PROBLEM:
Please rewrite everything from the first line down to the line containing "will [x=41, y=961].", inclusive, as a Markdown table with the columns Row and Line, leaving out blank lines.

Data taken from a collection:

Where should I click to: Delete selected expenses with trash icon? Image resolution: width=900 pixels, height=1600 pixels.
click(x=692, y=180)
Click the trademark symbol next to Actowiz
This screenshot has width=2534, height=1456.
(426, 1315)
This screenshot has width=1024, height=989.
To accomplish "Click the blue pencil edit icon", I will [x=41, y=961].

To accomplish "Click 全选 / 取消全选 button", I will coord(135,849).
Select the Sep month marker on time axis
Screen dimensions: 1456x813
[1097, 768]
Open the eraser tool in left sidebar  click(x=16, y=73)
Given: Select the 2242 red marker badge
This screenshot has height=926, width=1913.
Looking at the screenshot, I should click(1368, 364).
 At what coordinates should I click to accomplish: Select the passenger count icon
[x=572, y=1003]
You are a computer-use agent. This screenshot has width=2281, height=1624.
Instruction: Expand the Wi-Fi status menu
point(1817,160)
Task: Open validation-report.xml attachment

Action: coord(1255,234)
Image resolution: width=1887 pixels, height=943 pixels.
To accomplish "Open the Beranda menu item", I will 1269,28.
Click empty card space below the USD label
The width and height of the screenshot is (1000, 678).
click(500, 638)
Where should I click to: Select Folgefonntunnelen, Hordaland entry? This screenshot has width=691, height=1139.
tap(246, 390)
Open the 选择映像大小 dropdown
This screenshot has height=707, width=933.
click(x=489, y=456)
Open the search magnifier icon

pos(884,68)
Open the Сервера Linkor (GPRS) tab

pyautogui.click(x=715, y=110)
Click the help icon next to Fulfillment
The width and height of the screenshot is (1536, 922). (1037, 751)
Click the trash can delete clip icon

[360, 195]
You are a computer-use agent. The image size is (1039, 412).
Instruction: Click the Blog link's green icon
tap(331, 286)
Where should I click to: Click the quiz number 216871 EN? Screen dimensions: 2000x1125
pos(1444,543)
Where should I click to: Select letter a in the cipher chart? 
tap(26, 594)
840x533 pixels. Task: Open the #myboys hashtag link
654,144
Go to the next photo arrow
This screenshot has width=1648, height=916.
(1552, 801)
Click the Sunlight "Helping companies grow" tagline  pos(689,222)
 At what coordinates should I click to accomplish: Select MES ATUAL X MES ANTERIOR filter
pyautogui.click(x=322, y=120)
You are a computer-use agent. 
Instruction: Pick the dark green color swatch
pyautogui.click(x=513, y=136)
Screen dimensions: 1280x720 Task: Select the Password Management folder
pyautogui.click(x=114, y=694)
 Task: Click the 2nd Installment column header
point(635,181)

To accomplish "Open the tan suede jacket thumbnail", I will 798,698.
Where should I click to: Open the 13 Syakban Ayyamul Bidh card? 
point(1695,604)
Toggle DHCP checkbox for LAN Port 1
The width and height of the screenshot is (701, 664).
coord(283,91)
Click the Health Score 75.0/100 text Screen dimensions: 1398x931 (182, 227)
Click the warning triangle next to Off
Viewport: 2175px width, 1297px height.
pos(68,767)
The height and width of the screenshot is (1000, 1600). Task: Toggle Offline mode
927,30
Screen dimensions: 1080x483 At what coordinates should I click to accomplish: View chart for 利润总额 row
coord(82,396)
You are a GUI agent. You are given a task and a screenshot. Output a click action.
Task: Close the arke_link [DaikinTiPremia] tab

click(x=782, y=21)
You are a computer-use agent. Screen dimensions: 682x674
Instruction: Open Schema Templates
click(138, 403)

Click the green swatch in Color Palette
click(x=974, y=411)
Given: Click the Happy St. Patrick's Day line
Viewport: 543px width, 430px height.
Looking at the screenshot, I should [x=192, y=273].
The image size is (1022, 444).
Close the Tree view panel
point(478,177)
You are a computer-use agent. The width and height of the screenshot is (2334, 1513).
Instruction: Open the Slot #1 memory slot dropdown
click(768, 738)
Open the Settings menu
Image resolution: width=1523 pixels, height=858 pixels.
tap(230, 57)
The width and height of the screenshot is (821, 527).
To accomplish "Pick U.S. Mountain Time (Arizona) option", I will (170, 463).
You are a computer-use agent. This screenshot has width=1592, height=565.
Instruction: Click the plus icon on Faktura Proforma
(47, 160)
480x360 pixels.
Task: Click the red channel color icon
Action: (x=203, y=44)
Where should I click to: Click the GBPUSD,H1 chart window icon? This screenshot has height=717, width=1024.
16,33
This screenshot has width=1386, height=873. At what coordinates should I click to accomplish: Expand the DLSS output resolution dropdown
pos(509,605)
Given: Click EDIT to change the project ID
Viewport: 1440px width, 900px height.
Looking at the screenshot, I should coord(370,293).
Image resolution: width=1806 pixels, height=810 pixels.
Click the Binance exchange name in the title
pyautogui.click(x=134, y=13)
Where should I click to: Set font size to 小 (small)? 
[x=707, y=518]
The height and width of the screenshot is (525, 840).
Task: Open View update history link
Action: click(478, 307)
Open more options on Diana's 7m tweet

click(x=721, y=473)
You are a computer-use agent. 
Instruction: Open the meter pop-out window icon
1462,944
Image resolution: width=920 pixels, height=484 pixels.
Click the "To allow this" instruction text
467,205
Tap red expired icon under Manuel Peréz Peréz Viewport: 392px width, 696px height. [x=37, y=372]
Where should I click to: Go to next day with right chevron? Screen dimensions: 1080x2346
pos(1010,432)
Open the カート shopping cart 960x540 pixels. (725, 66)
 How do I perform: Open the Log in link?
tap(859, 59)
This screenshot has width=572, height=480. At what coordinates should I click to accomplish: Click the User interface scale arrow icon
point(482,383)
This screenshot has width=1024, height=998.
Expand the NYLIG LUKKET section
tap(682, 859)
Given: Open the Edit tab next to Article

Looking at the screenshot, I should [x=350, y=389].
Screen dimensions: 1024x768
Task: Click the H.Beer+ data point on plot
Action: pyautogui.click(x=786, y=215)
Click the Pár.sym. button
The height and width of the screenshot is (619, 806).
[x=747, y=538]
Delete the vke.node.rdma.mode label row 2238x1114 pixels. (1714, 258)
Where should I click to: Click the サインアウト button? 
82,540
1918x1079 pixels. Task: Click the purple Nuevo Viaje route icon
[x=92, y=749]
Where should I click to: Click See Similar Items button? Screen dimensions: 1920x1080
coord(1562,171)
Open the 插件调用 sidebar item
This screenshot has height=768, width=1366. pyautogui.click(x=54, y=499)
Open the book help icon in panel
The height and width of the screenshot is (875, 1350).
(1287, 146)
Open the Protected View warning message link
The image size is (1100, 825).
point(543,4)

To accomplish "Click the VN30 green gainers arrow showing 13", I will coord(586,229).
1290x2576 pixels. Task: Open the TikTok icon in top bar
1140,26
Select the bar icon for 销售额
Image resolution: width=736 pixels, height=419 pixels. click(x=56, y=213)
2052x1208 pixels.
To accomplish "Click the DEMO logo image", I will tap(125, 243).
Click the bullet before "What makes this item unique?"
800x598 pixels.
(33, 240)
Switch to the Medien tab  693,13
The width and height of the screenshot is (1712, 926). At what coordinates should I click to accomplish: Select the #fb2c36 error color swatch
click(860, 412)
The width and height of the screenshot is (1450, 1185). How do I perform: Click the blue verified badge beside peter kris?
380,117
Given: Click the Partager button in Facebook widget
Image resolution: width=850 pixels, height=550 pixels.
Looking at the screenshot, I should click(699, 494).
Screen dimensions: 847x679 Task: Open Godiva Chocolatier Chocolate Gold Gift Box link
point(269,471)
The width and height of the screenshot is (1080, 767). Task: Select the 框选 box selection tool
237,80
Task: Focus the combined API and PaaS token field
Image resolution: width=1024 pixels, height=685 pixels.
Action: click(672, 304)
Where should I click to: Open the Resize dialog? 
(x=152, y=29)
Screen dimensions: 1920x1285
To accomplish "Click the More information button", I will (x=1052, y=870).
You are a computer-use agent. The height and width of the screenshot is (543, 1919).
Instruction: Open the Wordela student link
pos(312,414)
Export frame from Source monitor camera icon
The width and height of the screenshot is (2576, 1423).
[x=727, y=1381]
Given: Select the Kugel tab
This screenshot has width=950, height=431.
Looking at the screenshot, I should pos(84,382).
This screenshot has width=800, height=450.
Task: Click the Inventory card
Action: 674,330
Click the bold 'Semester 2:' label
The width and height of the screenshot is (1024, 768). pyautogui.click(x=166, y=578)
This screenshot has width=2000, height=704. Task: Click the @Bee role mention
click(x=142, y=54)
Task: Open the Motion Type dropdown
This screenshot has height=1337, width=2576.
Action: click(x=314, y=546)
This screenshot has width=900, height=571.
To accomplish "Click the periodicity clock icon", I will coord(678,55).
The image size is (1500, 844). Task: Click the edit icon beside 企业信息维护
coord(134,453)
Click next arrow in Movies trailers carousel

OUTPUT:
| Row | Line |
|---|---|
| 1 | Where should I click to: Delete selected expenses with trash icon? Image resolution: width=900 pixels, height=1600 pixels. |
| 2 | click(x=692, y=180) |
| 3 | Click the trademark symbol next to Actowiz |
| 4 | This screenshot has width=2534, height=1456. |
| 5 | (426, 1315) |
| 6 | This screenshot has width=1024, height=989. |
| 7 | To accomplish "Click the blue pencil edit icon", I will [x=41, y=961]. |